▽

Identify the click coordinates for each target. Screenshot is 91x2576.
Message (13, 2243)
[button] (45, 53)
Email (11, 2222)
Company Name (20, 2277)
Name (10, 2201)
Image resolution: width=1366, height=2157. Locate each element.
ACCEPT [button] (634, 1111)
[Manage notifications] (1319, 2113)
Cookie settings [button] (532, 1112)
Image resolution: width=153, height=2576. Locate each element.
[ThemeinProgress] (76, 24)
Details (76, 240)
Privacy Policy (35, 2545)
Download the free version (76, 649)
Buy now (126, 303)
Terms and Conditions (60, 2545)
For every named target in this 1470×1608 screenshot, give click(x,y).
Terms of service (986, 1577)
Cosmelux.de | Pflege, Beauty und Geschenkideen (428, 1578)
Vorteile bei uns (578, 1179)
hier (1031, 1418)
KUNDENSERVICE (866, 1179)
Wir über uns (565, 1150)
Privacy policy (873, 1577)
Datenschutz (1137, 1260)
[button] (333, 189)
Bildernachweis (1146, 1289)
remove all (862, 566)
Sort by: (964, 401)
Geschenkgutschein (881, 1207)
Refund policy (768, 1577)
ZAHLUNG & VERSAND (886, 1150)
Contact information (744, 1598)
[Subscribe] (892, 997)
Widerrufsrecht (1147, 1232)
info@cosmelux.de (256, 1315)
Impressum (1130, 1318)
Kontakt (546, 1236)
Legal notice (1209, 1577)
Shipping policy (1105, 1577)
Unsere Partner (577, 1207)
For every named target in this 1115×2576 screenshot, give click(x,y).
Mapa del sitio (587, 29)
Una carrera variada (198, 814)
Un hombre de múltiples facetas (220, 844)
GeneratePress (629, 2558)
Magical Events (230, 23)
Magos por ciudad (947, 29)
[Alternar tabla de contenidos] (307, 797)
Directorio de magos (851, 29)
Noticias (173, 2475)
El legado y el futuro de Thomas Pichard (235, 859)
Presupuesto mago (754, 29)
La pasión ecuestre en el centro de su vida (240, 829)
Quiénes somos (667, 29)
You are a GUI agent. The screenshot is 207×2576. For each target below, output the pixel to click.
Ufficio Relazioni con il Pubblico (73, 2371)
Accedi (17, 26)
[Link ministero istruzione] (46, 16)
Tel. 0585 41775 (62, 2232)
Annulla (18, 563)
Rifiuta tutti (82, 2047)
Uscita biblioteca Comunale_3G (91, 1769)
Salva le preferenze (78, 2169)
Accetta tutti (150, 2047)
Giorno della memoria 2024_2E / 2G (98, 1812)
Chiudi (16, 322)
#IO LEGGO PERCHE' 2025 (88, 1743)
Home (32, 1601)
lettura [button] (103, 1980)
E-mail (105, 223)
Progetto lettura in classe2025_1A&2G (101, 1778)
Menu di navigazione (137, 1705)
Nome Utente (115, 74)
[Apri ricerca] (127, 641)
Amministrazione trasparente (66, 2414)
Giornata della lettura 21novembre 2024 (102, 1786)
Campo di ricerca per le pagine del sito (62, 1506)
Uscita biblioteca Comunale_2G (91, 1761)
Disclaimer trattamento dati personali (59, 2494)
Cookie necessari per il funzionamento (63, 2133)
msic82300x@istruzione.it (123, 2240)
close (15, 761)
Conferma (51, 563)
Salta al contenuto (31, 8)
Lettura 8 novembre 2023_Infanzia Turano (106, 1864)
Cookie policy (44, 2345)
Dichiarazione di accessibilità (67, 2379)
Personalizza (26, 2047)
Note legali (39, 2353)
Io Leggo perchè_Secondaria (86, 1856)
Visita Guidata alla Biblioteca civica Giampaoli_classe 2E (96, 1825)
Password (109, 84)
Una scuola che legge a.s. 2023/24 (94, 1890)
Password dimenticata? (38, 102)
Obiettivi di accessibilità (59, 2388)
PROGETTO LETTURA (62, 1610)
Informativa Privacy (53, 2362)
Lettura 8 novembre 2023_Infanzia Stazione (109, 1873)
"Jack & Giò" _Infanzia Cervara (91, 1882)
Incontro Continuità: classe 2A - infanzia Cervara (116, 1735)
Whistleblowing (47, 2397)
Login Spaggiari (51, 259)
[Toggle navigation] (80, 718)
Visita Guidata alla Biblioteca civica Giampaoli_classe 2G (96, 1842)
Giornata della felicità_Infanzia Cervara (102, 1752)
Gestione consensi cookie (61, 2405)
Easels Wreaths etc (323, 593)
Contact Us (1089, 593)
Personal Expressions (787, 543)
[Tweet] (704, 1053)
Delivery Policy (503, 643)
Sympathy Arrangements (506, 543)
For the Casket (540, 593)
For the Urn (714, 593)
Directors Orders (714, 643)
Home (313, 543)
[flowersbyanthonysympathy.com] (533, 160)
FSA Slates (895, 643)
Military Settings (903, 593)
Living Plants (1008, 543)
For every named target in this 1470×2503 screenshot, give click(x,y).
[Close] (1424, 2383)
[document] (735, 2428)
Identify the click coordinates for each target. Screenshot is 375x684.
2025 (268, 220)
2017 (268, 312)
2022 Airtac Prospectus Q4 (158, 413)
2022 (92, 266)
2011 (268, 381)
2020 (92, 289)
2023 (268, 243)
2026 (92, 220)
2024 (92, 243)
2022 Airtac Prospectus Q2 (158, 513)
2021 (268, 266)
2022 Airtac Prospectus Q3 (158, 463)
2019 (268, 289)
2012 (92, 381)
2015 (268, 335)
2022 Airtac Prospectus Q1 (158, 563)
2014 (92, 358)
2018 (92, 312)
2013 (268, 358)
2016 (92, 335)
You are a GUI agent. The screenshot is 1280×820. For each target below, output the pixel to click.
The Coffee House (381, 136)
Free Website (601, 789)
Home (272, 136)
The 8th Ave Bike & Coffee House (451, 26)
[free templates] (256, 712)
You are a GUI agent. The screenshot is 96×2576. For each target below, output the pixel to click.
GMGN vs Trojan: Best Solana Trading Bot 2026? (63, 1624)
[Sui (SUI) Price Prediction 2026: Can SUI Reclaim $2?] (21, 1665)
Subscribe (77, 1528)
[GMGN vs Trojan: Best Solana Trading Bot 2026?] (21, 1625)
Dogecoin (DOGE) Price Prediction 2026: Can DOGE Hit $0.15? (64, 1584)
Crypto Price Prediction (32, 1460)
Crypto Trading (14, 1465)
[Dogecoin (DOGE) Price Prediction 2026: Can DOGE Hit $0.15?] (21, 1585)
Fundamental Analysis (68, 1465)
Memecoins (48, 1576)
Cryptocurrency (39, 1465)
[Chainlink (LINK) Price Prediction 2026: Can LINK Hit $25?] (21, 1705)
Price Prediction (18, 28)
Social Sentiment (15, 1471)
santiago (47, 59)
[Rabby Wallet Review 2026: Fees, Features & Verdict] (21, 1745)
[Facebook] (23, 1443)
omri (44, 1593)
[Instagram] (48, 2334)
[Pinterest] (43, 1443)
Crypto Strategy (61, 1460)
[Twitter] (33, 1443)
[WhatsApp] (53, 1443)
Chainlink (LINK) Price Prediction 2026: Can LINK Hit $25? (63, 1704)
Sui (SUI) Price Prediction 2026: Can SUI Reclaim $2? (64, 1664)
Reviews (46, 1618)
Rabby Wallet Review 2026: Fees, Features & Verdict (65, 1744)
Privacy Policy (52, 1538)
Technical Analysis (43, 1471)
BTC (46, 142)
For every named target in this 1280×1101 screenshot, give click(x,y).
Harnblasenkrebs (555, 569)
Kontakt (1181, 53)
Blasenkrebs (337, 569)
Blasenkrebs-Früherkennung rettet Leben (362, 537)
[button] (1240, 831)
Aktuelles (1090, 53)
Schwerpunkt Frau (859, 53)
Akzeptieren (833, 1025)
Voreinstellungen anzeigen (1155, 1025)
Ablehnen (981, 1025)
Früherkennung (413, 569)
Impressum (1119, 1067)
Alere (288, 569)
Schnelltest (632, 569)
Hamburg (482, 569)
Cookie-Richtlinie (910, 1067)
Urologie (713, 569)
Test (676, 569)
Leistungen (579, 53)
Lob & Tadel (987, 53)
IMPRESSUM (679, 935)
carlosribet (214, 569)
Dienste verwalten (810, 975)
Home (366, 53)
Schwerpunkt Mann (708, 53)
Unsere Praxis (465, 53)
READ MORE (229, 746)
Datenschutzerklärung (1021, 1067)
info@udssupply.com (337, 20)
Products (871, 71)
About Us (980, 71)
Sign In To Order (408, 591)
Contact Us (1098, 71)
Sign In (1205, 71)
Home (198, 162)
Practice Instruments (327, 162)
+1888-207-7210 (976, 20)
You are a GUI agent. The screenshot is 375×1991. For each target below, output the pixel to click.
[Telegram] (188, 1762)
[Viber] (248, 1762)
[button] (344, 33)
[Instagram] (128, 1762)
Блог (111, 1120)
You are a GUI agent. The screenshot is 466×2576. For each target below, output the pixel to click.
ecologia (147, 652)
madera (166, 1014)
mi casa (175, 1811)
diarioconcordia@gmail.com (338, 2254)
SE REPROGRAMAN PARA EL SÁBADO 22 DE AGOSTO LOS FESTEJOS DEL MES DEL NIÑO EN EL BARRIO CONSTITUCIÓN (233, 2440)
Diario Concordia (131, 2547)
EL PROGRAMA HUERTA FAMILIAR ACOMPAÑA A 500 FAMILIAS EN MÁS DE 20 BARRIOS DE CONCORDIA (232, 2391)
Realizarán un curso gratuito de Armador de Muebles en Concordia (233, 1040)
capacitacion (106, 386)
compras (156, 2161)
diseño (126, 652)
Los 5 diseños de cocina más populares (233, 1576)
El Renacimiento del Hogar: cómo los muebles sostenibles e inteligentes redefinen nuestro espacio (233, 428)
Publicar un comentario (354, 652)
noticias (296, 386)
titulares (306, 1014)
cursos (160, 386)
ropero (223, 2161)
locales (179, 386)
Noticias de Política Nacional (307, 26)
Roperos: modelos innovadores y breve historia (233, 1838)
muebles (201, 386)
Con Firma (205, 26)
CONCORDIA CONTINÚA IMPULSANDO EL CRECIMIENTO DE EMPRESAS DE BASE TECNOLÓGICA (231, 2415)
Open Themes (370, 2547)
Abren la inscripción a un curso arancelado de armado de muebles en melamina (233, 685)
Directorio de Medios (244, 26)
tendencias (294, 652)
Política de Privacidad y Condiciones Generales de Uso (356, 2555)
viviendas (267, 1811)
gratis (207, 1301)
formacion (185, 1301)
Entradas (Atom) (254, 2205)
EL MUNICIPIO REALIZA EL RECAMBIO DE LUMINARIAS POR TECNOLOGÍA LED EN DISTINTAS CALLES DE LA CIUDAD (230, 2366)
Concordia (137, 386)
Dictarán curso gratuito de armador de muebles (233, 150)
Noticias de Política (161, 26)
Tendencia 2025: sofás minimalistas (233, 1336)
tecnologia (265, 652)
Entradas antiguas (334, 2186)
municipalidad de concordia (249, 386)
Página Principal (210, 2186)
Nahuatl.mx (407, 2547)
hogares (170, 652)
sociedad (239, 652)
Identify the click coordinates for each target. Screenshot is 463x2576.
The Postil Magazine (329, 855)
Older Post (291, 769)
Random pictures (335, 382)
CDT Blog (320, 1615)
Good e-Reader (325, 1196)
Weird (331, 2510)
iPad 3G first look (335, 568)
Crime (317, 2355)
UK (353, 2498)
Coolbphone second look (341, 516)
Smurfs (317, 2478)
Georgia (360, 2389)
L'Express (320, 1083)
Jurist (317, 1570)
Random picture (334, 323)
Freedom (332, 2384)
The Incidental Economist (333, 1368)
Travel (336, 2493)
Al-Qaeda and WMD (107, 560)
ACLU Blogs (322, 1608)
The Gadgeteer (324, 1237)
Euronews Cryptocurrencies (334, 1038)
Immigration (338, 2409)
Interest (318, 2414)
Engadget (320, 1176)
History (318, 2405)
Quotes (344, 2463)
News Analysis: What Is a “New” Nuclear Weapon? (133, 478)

△

The first line of the records and every line down to the line with "Cosmelux.de | Pflege, Beauty" must be quoted exactly; leave out all else.

Identify the click coordinates for each target. Screenshot is 91x2576.
Message (13, 2243)
[button] (45, 53)
Email (11, 2222)
Company Name (20, 2277)
Name (10, 2201)
Image resolution: width=1366, height=2157. Locate each element.
ACCEPT [button] (634, 1111)
[Manage notifications] (1319, 2113)
Cookie settings [button] (532, 1112)
Image resolution: width=153, height=2576. Locate each element.
[ThemeinProgress] (76, 24)
Details (76, 240)
Privacy Policy (35, 2545)
Download the free version (76, 649)
Buy now (126, 303)
Terms and Conditions (60, 2545)
For every named target in this 1470×1608 screenshot, give click(x,y).
Terms of service (986, 1577)
Cosmelux.de | Pflege, Beauty und Geschenkideen (428, 1578)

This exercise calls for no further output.